*Short task:* Give back every one of the entries below word for word, changing nothing.

*Dataset records:*
☆ ☆ ☆
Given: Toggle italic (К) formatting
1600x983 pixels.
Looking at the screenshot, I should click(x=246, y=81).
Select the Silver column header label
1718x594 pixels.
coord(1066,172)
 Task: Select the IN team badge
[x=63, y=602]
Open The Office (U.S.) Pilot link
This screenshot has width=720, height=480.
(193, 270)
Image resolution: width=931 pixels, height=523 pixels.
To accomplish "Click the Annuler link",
☆ ☆ ☆
*Right answer:*
Given: Toggle italic (К) formatting
1600x983 pixels.
Looking at the screenshot, I should click(x=246, y=81).
Select the Silver column header label
1718x594 pixels.
coord(1066,172)
 Task: Select the IN team badge
[x=63, y=602]
Open The Office (U.S.) Pilot link
This screenshot has width=720, height=480.
(193, 270)
Image resolution: width=931 pixels, height=523 pixels.
To accomplish "Click the Annuler link",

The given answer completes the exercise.